Let’s rephrase that. China has GPS, but that’s not the only thing. China’s government and military hasn’t relied on the US-built Global Positioning System for quite some time. They have their own thing called Beidou (Compass).  On-site reports from Sciendaily and BBC state that Beidou, currently using a system of 20 functional satellites, can track a user’s location to 10m (33ft), their movement speed to within 0.2 metres per second, and synchronise signals within 50 nanosecond intervals. Most importantly, the signals can reportedly be received as far as Australia.  And China is opening this up to the Asia-Pacific region. 

It’s no secret that China intends to chip away at that dominant GPS system. They expect to have global coverage by 2020, according to Chinese state media. More to the point: this is as much a strategic move as it is commercial. Beidou has reportedly been in the works since 2000 with on goal – so that the military could avoid relying on GPS. Modern Warfare 3, anyone? Speculation aside, it’s going to be tough to push this outside China. According to Morris Jones, an independent space analyst based in Sydney, it’s going to be close to impossible to beat out the tried-and-tested (and above all, free and globally recognized) tracking solution that is GPS. But we believe the Chinese might successfully get their own country off GPS and onto the new system (much like they’ve done with their Twitter clones, search engines and Facebook look-a-likes).  Right now, the components needed for Beidou rigs are far more expensive than their GPS counterparts. It’s got quite a lot of ground to cover.

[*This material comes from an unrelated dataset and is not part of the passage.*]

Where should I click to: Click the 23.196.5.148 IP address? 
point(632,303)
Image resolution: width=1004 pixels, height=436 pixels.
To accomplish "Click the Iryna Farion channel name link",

According to Morris Jones, the real reason for Beidous’s existence is military. “It’s a possibility, that they could be denied access to GPS….At a time of war you do not want to be denied.”

China’s not the only one making GPS alternatives.  Russia’s Glonass, a 23-system satellite developed for military and commercial use, made some inroads before corruption reportedly shut it down. Europe has been setting up their own system, called Galileo. Test signals from the third satellite of the Galileo commenced their up-and-down journeys earlier this month. Meanwhile, points out BBC, the UK’s Bae systems has been working on something that will use existing mobile, radio and wi-fi signals to create a tracking network superior to that of orbital satellite-bases navigation systems. From their site:

“By exploiting such a wide range of signals, NAVSOP is resistant to hostile interference such as jamming (a particular weakness of GPS) and spoofing, where a bogus signal tricks a device into misidentifying its location. The new system can learn from signals that are initially unidentified to build an ever more accurate and reliable fix on its location.

A major advantage of the system is its ability to function in places where GPS is unable to reach, such as dense urban areas and deep inside buildings. It is also able to work in the most remote parts of the world, such as the Arctic, by picking up signals that include Low-Earth-Orbit satellites and other civilian signals.”

Sounds interesting? This sounds almost exactly like what the Batman came up with to find the Joker in the hit movie. Now THAT, frankly, is scary.